The political economies of plastic packaging recycling: addressing persistent challenges concerning recyclability in and beyond Greater Manchester

A photo of plastic items

Society needs to fundamentally reimagine its relationship with plastic packaging.

Recycling remains a core and complicated component of the reimagining required.

The OEDC’s Global Plastics Outlook estimates that a measly 9% of plastic waste was recycled in 2019. Even in places that fare better than the global average, such as the UK, where it is predicted the figure stood at 55% in 2023, vast improvements are needed to stem the flow of plastic packaging into landfill and incineration.

The UK government accepts the ‘need to drive better quantity and quality in recycling’, with stark social and environmental implications carried with inertia.

Taking Greater Manchester as its starting point, this three-year interdisciplinary research project investigates the challenges and opportunities wrapped up with improving plastic packaging recycling by focusing attention on recyclability.

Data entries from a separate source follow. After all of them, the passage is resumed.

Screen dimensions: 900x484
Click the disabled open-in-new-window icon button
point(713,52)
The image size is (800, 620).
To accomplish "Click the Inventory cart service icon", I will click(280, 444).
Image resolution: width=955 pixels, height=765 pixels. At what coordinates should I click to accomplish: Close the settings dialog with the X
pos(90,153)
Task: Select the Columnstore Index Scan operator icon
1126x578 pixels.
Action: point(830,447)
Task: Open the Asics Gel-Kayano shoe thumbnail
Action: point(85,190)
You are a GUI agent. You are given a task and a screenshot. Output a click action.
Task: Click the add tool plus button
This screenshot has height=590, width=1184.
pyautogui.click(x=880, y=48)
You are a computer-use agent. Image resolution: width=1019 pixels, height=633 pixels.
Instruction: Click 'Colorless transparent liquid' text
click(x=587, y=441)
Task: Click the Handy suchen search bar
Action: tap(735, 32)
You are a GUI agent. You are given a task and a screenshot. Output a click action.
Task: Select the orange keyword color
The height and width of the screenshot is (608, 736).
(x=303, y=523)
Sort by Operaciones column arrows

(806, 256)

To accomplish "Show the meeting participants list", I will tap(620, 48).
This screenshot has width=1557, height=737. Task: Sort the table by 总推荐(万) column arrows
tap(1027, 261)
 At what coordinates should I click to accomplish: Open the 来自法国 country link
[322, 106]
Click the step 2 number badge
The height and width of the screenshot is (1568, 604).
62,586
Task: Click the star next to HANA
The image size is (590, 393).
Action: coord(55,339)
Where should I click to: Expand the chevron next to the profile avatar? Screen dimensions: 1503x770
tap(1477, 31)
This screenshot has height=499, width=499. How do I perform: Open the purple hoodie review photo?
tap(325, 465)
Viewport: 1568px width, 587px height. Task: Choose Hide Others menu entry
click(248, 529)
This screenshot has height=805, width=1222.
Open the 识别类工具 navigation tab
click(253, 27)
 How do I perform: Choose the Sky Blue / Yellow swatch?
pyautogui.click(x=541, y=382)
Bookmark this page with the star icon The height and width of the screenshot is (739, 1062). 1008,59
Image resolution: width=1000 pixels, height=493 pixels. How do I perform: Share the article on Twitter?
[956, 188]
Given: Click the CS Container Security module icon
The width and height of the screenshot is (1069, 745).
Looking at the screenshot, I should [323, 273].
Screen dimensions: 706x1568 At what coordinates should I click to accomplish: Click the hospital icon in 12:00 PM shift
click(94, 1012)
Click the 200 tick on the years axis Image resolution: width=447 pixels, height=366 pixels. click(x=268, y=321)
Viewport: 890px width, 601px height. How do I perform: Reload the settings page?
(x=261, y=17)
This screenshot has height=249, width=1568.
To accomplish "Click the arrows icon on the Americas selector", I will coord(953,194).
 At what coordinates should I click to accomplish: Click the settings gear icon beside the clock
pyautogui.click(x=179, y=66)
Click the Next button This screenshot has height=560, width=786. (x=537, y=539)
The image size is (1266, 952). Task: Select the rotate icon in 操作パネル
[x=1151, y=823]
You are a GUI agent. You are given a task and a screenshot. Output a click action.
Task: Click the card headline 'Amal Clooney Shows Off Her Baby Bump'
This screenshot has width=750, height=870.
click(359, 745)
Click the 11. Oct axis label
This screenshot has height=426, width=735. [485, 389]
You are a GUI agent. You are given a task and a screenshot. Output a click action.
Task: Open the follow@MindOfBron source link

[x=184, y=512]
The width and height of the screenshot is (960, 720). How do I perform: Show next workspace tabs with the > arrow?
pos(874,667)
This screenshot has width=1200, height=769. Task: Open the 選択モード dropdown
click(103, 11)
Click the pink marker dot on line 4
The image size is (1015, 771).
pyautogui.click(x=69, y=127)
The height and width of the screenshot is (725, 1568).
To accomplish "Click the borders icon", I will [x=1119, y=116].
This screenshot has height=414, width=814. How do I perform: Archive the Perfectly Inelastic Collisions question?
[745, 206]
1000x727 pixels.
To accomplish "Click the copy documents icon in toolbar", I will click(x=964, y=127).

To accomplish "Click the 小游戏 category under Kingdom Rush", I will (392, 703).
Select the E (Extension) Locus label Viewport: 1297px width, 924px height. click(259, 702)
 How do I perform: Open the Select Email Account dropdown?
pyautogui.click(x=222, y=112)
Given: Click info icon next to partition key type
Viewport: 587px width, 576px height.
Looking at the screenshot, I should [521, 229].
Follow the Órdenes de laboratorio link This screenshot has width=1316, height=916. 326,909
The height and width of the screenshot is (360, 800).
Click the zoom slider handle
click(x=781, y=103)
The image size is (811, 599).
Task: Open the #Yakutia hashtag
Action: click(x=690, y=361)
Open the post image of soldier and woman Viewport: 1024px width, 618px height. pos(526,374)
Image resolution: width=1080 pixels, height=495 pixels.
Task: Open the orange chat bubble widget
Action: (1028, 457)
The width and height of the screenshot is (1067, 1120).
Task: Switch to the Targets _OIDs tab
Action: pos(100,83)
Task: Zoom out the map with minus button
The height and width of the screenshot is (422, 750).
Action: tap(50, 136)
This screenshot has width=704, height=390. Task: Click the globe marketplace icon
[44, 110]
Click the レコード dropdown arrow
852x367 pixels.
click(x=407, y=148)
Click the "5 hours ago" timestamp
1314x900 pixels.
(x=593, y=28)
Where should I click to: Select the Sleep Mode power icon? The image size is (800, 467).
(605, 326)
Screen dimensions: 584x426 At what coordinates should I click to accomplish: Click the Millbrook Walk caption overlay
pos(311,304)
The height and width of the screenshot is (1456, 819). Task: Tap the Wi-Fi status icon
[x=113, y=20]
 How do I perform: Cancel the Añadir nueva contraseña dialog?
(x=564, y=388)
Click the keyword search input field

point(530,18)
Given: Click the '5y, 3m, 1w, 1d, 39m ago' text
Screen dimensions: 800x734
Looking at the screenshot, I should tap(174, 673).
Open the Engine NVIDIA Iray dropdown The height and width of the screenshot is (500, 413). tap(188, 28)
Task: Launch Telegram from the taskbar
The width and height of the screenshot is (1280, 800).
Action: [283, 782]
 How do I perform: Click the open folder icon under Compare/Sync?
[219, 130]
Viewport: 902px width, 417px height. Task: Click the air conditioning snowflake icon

It is accepted that the challenges and opportunities, mirroring the politics of plastic packaging, have diverse social, material, and economic roots.

The project explores these by gathering insight and expertise from across the plastics supply chain (i.e., packaging producers and recyclers; retailers; national policymakers; and local authorities).

Several core questions lie at the heart of the project:

  • Why does plastic packaging recycling remain a persistent challenge?
  • What are the capacities of public and private actors to reimagine and change society’s relationships with plastic packaging and improve recyclability?
  • What are the similarities, differences, and tensions between organisational and business practices and strategies?
  • How could efforts and imaginaries be aligned to improve recyclability and more broadly rates of plastic packaging recycling?

By addressing these questions, the project aims to develop crosscutting knowledge that supports sustainable transitions.